Porque logo me levou a desconfiar do mundo, a precocidade foi um dos meus azares, talvez o maior. Cedo demais aprendi a ler, e como o jornal me fascinava, aos seis anos a guerra da Abissínia entrou na minha vida, logo a seguir a Guerra Civil de Espanha, e ainda esta não tinha terminado quando rebentou a Segunda Guerra Mundial, de que depois se diria que, graças ao poder dos Estados Unidos e à fundação da ONU, tinha sido a última guerra da humanidade.
Passemos caridosamente a esponja sobre a ingenuidade dos sonhadores, pois tudo se lhes deve perdoar, tragédia nenhuma substituirá nos seus olhos, as lentes de plástico cor-de-rosa com que apercebem a vida e o mundo.
Mas o que aqui vem ao caso, resultou de uma corriqueira conversa de amigos na esplanada, entre eles um jovem, porque cinquentão, e jovem também pelo romantismo das suas convicções.
Falávamos da bizarria desta guerra na Ucrânia, da novidade dos drones, concordando todos que a Rússia era o invasor, mas a pena que dava que os seus soldados, carentes de quase tudo, das munições, aos agasalhos e até à comida, morressem às dezenas de milhar.
Foi então que, num acesso de romantismo, ao jovem atrás citado ocorreu dizer que, inevitavelmente, em tempo de guerra todos os exércitos sofrem falhas e carências, mas ponto importante não é, nem de longe, o conforto dos combatentes, sim o orgulho de poder dar a vida pela pátria.
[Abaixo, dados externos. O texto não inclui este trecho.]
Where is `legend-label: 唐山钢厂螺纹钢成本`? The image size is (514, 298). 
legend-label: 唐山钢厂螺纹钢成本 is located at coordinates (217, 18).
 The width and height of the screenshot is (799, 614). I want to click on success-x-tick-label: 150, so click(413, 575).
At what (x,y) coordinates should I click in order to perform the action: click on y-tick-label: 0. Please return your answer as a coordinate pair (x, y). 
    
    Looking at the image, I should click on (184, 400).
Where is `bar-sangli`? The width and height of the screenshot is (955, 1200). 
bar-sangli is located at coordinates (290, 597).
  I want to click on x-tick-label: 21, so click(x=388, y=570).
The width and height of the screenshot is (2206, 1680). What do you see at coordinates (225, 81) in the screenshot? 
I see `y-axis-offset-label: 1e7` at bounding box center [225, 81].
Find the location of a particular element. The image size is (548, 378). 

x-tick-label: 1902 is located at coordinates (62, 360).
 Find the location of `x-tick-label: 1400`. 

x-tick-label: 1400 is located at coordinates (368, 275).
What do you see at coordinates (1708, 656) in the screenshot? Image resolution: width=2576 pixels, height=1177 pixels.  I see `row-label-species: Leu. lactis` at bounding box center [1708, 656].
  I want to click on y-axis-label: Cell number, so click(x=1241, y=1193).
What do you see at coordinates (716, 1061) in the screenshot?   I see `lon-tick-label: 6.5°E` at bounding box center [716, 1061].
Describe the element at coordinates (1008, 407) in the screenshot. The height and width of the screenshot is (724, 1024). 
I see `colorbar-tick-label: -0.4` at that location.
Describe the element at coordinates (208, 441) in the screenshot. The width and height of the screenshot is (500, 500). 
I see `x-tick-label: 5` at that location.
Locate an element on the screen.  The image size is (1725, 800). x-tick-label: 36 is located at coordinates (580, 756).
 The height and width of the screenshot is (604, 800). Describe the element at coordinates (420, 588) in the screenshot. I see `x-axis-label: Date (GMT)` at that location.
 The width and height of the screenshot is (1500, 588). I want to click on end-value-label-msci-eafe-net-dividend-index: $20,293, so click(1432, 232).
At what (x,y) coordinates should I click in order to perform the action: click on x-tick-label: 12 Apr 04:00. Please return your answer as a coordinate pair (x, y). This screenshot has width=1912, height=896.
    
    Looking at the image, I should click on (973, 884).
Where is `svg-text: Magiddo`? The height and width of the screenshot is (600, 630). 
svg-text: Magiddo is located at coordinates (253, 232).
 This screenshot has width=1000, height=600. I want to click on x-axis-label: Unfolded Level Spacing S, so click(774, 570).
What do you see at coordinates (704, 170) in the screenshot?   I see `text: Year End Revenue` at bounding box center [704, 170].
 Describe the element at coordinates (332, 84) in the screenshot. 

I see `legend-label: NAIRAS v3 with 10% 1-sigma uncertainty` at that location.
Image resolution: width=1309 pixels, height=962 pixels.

O Zeferino, que de Moçambique à Guiné, outra vez a Moçambique, ao Líbano, aos Balcãs, já viu guerra demais e sofre mal os ingénuos, pigarreou daquele modo que lhe conhecemos, e é prenúncio de mau agouro. Desta vez, porém, deve ter controlado o azedume, e sem encarar o “culpado” sentenciou:
- Grande treta, essa de dar a vida pela pátria. Patriotismo a sério é fazer pra que seja o inimigo a morrer pela dele.